= Namkhai Nyingpo =

Tibetan Buddhist practitioner

Nub་Ben Namkhai Nyingpo (gNubs ban Nam mkha’i snying po, , 8th/9th century) is counted amongst the principal "twenty-five disciples" of Padmasambhava. Nub Ben Namkha'i Nyingpo was a realized practitioner of Śāntarakṣita’s tradition of Sutrayana "gradualist" Mahayana Buddhism as well as simultaneously being one of the most accomplished Tibetan practitioners of the East Mountain Teaching of Chan Buddhism, which transmits the "subitist" tradition of Mahayana Buddhism.

In addition, Nub Ben Namkhai Nyingpo was also a realized master of Dzogchen as well as a Master of the Tantric path (Tantrayana), specifically, the three Outer Tantra yana and the Inner Tantra yana according to the Nyingma school of Tibetan Buddhism.

==Nomenclature, orthography and etymology==
Namkhai Nyingpo's name may be rendered in English from the Tibetan as "essence of space", "matrix of the sky", "womb of space" and its Sanskrit form is Ākāśagarbha.

==Biography==

Nub Ben Namkhai Nyingpo was born in Lower Nyal.

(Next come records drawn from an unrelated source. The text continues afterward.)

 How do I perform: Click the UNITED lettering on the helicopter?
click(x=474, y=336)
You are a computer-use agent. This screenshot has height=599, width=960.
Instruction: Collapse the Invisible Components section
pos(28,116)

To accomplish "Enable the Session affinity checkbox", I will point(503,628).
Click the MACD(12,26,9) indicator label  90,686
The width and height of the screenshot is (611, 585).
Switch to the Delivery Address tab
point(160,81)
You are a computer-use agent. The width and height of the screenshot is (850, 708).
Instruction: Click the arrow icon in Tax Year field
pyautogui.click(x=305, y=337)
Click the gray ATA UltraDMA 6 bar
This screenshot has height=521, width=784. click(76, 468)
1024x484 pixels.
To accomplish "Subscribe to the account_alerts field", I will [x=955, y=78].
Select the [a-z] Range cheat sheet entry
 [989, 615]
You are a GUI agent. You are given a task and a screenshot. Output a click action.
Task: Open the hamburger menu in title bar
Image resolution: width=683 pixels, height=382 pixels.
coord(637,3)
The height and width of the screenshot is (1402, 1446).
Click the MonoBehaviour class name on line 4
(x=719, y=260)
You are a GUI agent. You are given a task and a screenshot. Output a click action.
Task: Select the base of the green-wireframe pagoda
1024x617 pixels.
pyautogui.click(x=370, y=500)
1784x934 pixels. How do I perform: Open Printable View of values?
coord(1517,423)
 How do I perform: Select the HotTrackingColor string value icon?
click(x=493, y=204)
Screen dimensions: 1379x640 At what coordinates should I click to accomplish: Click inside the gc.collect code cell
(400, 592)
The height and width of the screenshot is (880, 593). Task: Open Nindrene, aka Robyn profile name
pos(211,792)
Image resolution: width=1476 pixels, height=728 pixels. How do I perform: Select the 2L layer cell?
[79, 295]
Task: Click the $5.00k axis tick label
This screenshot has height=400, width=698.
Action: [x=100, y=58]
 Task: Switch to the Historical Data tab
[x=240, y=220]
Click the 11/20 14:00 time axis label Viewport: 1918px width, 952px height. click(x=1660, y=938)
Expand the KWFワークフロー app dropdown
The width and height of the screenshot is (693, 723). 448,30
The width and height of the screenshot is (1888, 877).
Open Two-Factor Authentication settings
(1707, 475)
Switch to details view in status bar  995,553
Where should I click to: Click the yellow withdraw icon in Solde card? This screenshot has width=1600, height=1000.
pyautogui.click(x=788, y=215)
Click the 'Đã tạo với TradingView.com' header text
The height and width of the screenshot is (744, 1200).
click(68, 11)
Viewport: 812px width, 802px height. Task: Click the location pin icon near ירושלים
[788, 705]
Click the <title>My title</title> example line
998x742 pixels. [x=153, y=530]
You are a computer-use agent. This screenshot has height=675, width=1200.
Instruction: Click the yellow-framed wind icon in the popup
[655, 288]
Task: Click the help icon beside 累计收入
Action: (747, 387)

He was one of the first indigenous Tibetans to take tantric buddhist ordination which empowerment took place at Samye conducted by Khenchen Zhiwa Tsho aka Śāntarakṣita. Namkhai Nyingpo was one of the selected five that Trisong Detsen commissioned to undergo pilgrimage to India with the charge of securing sacred texts, principally tantras, at the behest of Padmasambhava. Namkhai Nyingpo was faithful to his quest and fulfilled his charge and faced his fear. The other four were: Drugu Epaksha, Lang Pelgyi Senge, Singharaja and Dre Gyelwai Lodro, all of whom failed to honour their duty, sacred charge or dharma out of fear. Namkhai Nyingpo was an accomplished siddha who wielded the phurba, an esoteric ritual and magical tool for working with energy and principally the manifestation or activity of energy.

The present Namkhai Nyingpo is the seventh reincarnation in line residing at his main seat in Lhodrak Kharchu, Bumthang, Bhutan. He was born on March 10, 1966, in Tongzhang, Tashi Yangtse in eastern Bhutan. Rinpoche was recognized by the sixteenth Karmapa and was handed over to Dilgo Khyentse Rinpoche to take care of him. Though many reincarnations were born, they came and left unrecognized since they hid themselves as hidden yogis. The fifth Dalai Lama was the one who recognized the first Namkhai Nyingpo reincarnation and from then on, the reincarnation line continues to take rebirth for the benefit of sentient beings.

Dargyay (1977, 1998: p. 33) discusses the particular generation stage cycle of the 'Eight Pronouncements' (Wylie: bka'-brgyad) that Namkhai Nyingpo was 'empowered' (Wylie: dbangs-bskur) to practice by Padmasambhava, and through the 'sadhana' (Wylie: sgrub-sde) of which he realised siddhi:

Nam-mkha'-snying-po practised the cycle Yang-dag-thugs-kyi-snying-thig, and as a sign of successful meditation he rode on a beam of the sun.

==Works==
- bka' thang sde lnga, an important terma discovered by Orgyen Lingpa that discusses early Tibet and Buddhism in the Tibetan Empire, including Chan Buddhism
- Biography of Yeshe Tsogyal: Namkhai Nyingpo wrote an important biography of Yeshe Tsogyal that has been rendered from the Tibetan into English by Tarthang Tulku.